I started writing when I was eight years old, but when I was fifteen I realized that publishers don’t just pick books off trees somewhere; writers have to send them in. I did some research, started looking for literary agents, and the summer after my freshman year of college, it all paid off. I got an agent, and six months later we’d sold my first book to HarperCollins. I did a lot of work over many years, but I also got very lucky, and I’m thankful every day for the happy circumstances that got me here.


Question Four: Do you believe writers are born, taught or both? Which was true for you?



A little of both, which I think is true for any skill. You can be born with an aptitude for anything, but if you never practice or try to improve your skill, you’re not going to go anywhere. On the flipside, maybe you don’t have an aptitude for a specific something, but if you practice it often, you can become much better at it. It also helps if you enjoy what you’re doing.

I can’t say whether or not I have an inborn aptitude for writing, but I know that I practice it a lot, I learn from reading, and I love doing it, so that’s enough for me!


Question Three: What is your favorite thing about writing? What is your least favorite thing?



Brainstorming! I LOVE coming up with ideas, especially for fantasy, sci-fi, and horror stories. Nothing beats the rush you get when a great idea hits you, then knowing that you can actually put it into a story.

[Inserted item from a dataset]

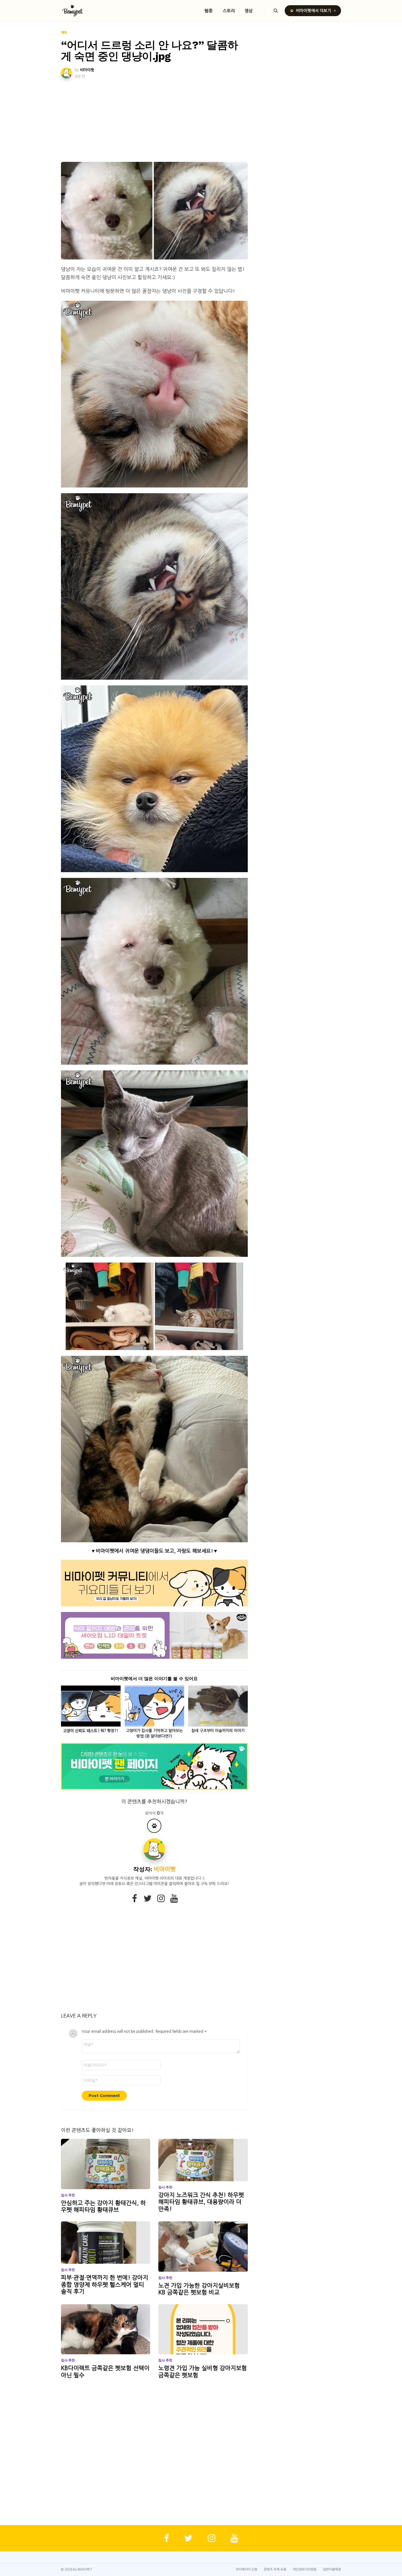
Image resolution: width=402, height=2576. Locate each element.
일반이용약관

I enjoy editing, too, which is weird because editing is also my least favorite part. It’s my least favorite because sometimes I just want a story to be right the first time around, sometimes because I don’t like it that much or because I have other books I want to work on, but when I figure out a way to fix the problems in the story and make it better, it all feels worth it.


Question Two: What one bit of wisdom would you impart to an aspiring writer? (feel free to include as many other bits of wisdom as you like)


If you want to write books, write books. It’s difficult, and it takes a long time, but if you have the passion for it I promise you can do it. Don’t worry about whether it’s good or not. And don’t feel obligated to write “literary” or “highbrow” fiction unless that’s what you love. Write what you want, because when you enjoy it, you’ll do it more, and you’ll get better at it. 


Question One: If you could have lunch with any writer, living or dead, who would it be? Why?


J.K. Rowling. I’d probably be too star-struck to speak, though. Harry Potter was the reason I started writing in the first place, and it was my life from ages six through eighteen. I’d be grateful just to be in her presence.